▶ Selection
◆ ◆ ◆ ◆ ◆ ◆ ◆

ASTERISK-19231: Abort signal 6 raises when using 'sip show peers' with realtime peers

[Home]

Summary: ASTERISK-19231: Abort signal 6 raises when using 'sip show peers' with realtime peers

Reporter: Thomas Arimont (tomaso) Labels:

Date Opened: 2012-01-23 03:02:44.000-0600 Date Closed: 2012-02-22 08:54:19.000-0600

Priority: Major Regression?

Status: Closed/Complete Components: Channels/chan_sip/General

Versions: 1.8.8.2 Frequency of
Occurrence Occasional

Related
Issues:
is related to ASTERISK-18423 Crash in AMI initiated sip show peers

is related to ASTERISK-19361 Asterisk exited on signal 6: Related to sip show peers?

Environment: RHEL 6.1 Attachments: ( 0) bt_und_btfull_core2.txt
( 1) sip_show_peers_2012_02_16.diff
( 2) sip_show_peers.diff

Description: On a heavy load situation with a huge number of sip realtime peers the _sip_show_peers() function raises an abort signal 6 (libc) when freeing (ast_free()) the local array buffer 'peerarray'. To force the fault an additional script is running which executes "asterisk -rx 'sip show peers' every second when a huge number of phones try to register for the first time.
I seems that the _sip_show_peers() function does not take account for the case that the number of peers can change between the calculcation of the number and memory allocation at the start of the function and the iteration through the the peer list later on. If meanwhile a peer is added to the container the allocated 'peerarray' buffer can be overrun and lead to the that fault when freeing the buffer at the end of the funtion.

Please look at the attached bt full log (sorry, we only have a code optimized version).

Comments: By: David Woolley (davidw) 2012-01-23 06:14:24.962-0600

An abort in malloc indicates that memory was corrupt even before the malloc was called. Whilst it is possible that your mechanism applies, I don't think you can draw that conclusion just from the presence of show peers in the backtrace.
By: Thomas Arimont (tomaso) 2012-01-23 06:51:55.450-0600

David,
yes, in principle you're right. But if the memory was corrupted already before the malloc, it would be very implausible from the statistic view that this fault happens 10 or 20 times repeatedly in the same function at the same command and nowhere else.
So please take this as an additional information which describes this bug.
By: Matt Jordan (mjordan) 2012-02-14 08:27:30.327-0600

I haven't been able to reproduce the crash you described, but your analysis looked correct. I've gone ahead and made the sizing of the array thread-safe with respect to the initialization of the iterator, which should prevent the buffer overrun. Can you test with your scenario and see if this resolves the issue?

◆ ◆ ◆ ◆ ◆ ◆ ◆

▶ Listed entries
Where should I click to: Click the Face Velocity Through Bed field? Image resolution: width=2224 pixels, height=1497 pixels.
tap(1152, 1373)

◆ ◆ ◆ ◆ ◆ ◆ ◆

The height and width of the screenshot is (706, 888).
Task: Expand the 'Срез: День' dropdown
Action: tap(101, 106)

◆ ◆ ◆ ◆ ◆ ◆ ◆

▶ Stated task
Continue the bug report about the crash in 'sip show peers' with realtime peers, picking up after its last sentence.

▶ Answer to this exercise
Thanks

Matt
By: Thomas Arimont (tomaso) 2012-02-14 09:13:33.404-0600

Matt,
yes, I will test the patch. I'm just about to build the rhel rpm's. Will have the results tomorrow. Thanks so far!
Thomas
By: Matt Jordan (mjordan) 2012-02-14 10:42:39.286-0600

Thomas - upon some review, this patch isn't going to work. We're still putting together one that does - but please hold off for a bit.
By: Thomas Arimont (tomaso) 2012-02-14 11:19:16.717-0600

O.k., that's why I still see the repetitive written coredumps in our test which I started a few hours ago with your first patch ... ;-)
By: Matt Jordan (mjordan) 2012-02-16 13:55:26.163-0600

Okay - lets try this again. This patch should lock the peers container and create a snapshot of the container using an ao2_callback. The number of items that the iterator will traverse over is the same as the size of the array - so that should prevent the crash you're seeing.

Please test this one out and let us know if it fixes the problem. Thanks!
By: Thomas Arimont (tomaso) 2012-02-17 02:27:40.080-0600

Matt,
thanks a lot.
I don't see an opportunity to arrange a test with your new patch before tuesday next week ('Karneval' is going on), but I'm looking forward to do that.
Thomas
By: Thomas Arimont (tomaso) 2012-02-21 09:18:03.281-0600

Matt,
the patch seems to fix the problem. We will let our automatic testscripts run overnight to see if it's still o.k. tomorrow.
Thanks so far!
Thomas
By: Matt Jordan (mjordan) 2012-02-21 18:50:47.783-0600

No problem. If everything goes well, I'll get this into 1.8 tomorrow.

The actual commit will be only slightly different - there are some off nominal conditions in the patch that aren't being handled fully (if some of the allocations fail).
By: Thomas Arimont (tomaso) 2012-02-22 06:40:17.468-0600

Matt,
so as almost expected everything went well tonight (you should not see any ambiguity in this sentence, I was only watching TV last night ;-)).
Good job!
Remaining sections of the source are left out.